Intro Class
Humans and Pleasure
Pleasure can come in a variety of forms
• In rituals (church, prayer, dance, meditation, etc.)
• In community with others
• Time with family or friends
• In solo activities
• In many areas that “we look forward to with anticipation”
Basic thing to ask clients… When you’re not on a substance, what do you like to do?
Pleasure activation comes in many forms…
• Exercise
• Food
• Substances
• Gambling
• Sex
• Society often sanctions or regulates pleasure
• This may be in an effort to control or to profit from pleasure
• Humans, may then try to sidestep those sanctions or regulations in the pursuit of pleasure
• Evolution has hard wired us to get a “pleasure buzz” from a variety of experiences
Pleasure and the Brain
• Experiences we find “pleasurable” or transcendent, activate a specific anatomically & biochemically defined area of the brain.
• The “Pleasure Circuit”
• Activities that bring about pleasurable experiences evoke neural signals in the pleasure circuit.
Pleasure and the Brain
• Is comprised of several structures in the brain
• Hippocampus-Lays down memories
• Amygdala-Creates a conditioned response to a certain stimuli, memory consolidation
• Prefrontal Cortex- Process new learning and motivation
• Ventral Tegmental Area- VTA is comprised of dopamine containing neurons
• Nucleus accumbens - controls the release of dopamine
VTA is compromised of dopamine containing neurons – nucleus accumbens, prefrontal cortex, amygdala, hippocampus
Dopamine
• A neurochemical transmitter
o Communicates between neurons
The pleasure circuit is activated in large part, by Dopamine
• Controls, regulates, and mitigates…
o Movement
o Emotional responses
o Reward center
o Pleasure center
What substances produce biggest release of dopamine?
• Cocaine, opiates/opioids, methamphetamine
What substances produce the second biggest release of dopamine?
• ETOH (alcohol) and cannabis
What substances produce the third biggest release of dopamine?
• Benzoid, atrium, Xanax, loraxopam
• Dopamine levels are very sensitive to changes or alterations
• Those changes can have a profound impact
• Some substances can trigger a flood of dopamine which “overwhelms” the pleasure circuit.
• Other substances cause a buildup of dopamine which then cause a “clogging up of dopamine”
• This clogging causes the axon to send more dopamine to the dendrite.
What is an example of lowered levels of dopamine?
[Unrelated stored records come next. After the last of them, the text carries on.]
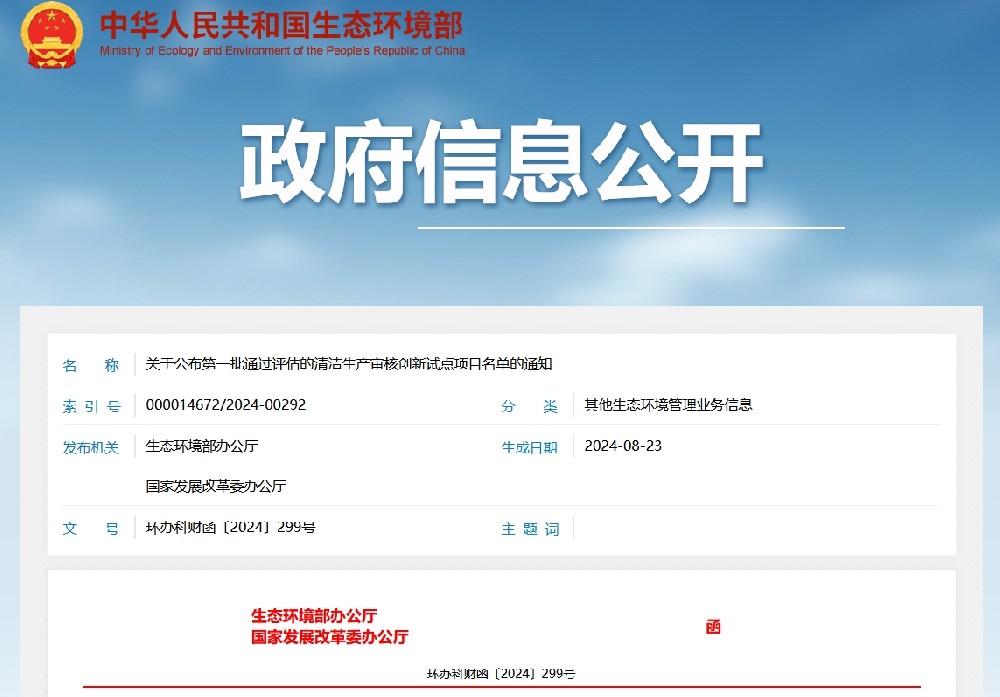
Task: Click 国家发展改革委办公厅 in the info table
Action: 216,486
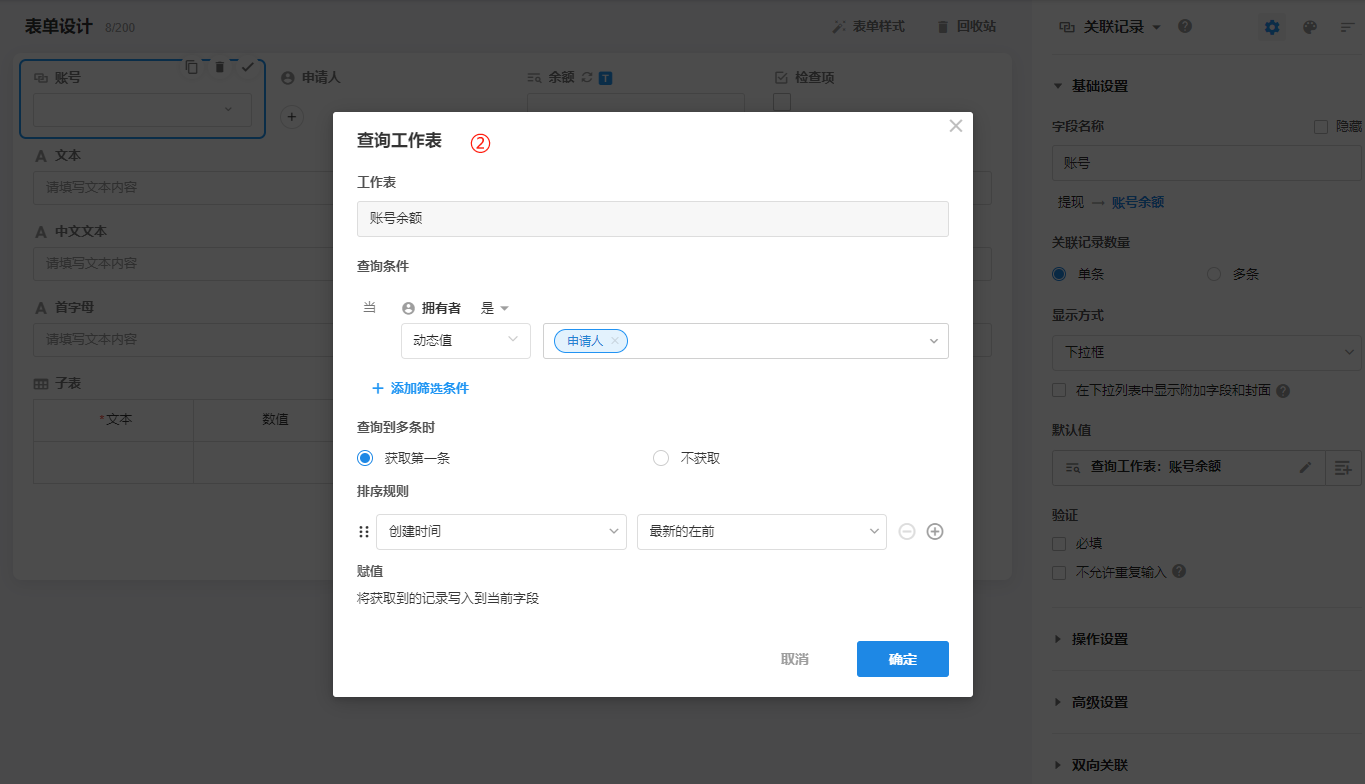The image size is (1365, 784).
Task: Open the palette style tab icon
Action: [x=1310, y=27]
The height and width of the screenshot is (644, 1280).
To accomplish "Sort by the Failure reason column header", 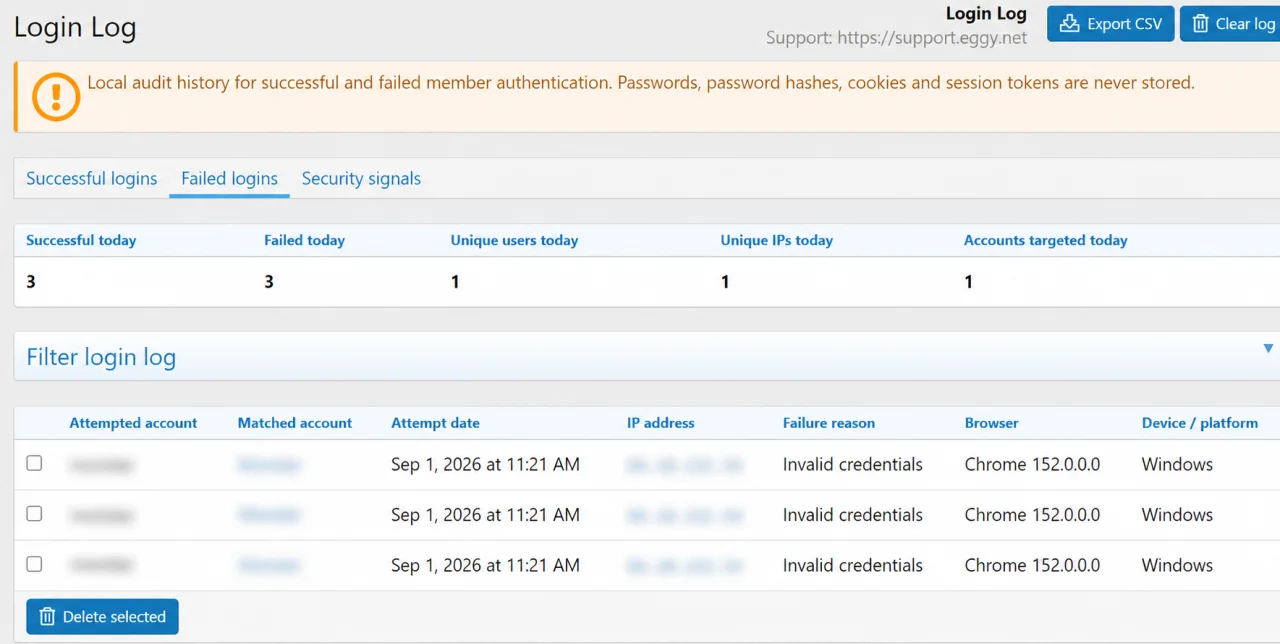I will (829, 423).
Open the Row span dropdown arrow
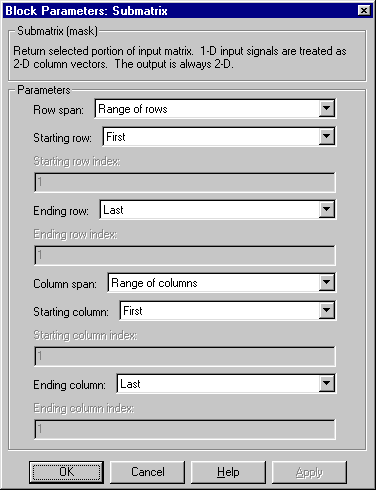Viewport: 376px width, 490px height. (x=326, y=109)
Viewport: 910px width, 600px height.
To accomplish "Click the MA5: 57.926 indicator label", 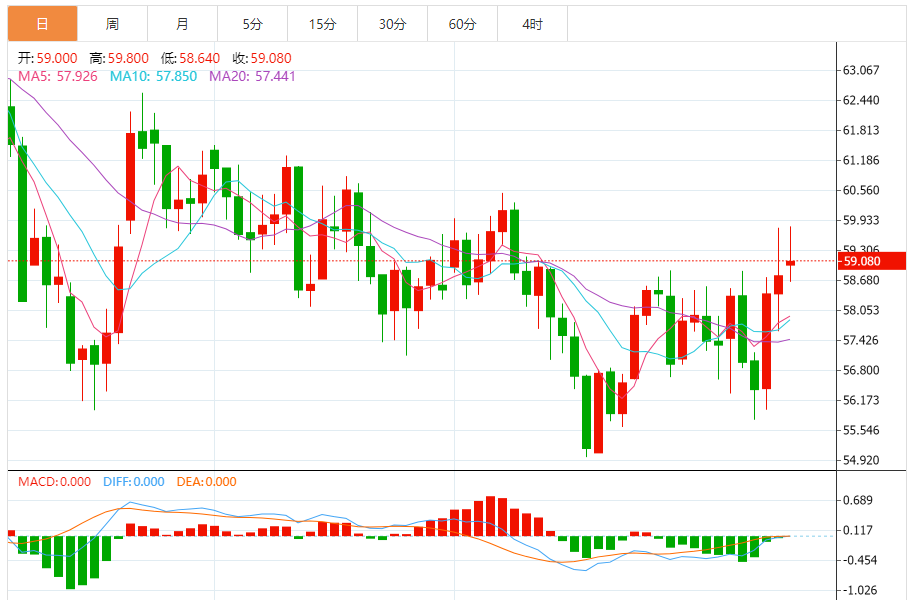I will tap(58, 76).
Parkinson’s Disease
• Characterized by limited range of movement & emotions, and tremors
• About 80% of Dopamine neurons die at the time symptoms appear
• Treatment is aimed at increasing levels of Dopamine (levodopa or Requip)
• Individuals treated with medications aimed at increasing Dopamine levels have shown a vulnerability to Impulse Control Disorders & addiction
• Research suggests from a 1% to 8% chance of developing an ICD following Dopamine therapy
What is an example of increased levels of Dopamine? Cocaine & Amphetamine
• These prevent Dopamine from being moved, so the Dopamine “builds up”, thus causing a flood of Dopamine to be released
• The brain will attempt to regulate this artificial increase in Dopamine
• Then the Dopamine levels become depleted, resulting in the “coming down” or “crash”
What activates the pleasure circuit? Social meaning, activities, sights, sounds, smells, emotions
Sequence of a Pleasurable Experience
- Immediate sensation of pleasure
- External and internal associations
- Assign value to the pleasurable experience
What is important to find out with a client that is using substances? Find out why they’re using the specific substance they’re using
Vices or Virtues
• Brain imaging has indicated that both activate the pleasure circuit
Vices
• Substance
• Foods
• Orgasm
• Monetary reward
Virtues
• Meditation/prayer
• Exercise
• Charity
• Social approval
Humans are intrinsically driven to seek out pleasure.
Whether by accident or on purpose, this is often how we have discovered “abusable psychoactive drugs.”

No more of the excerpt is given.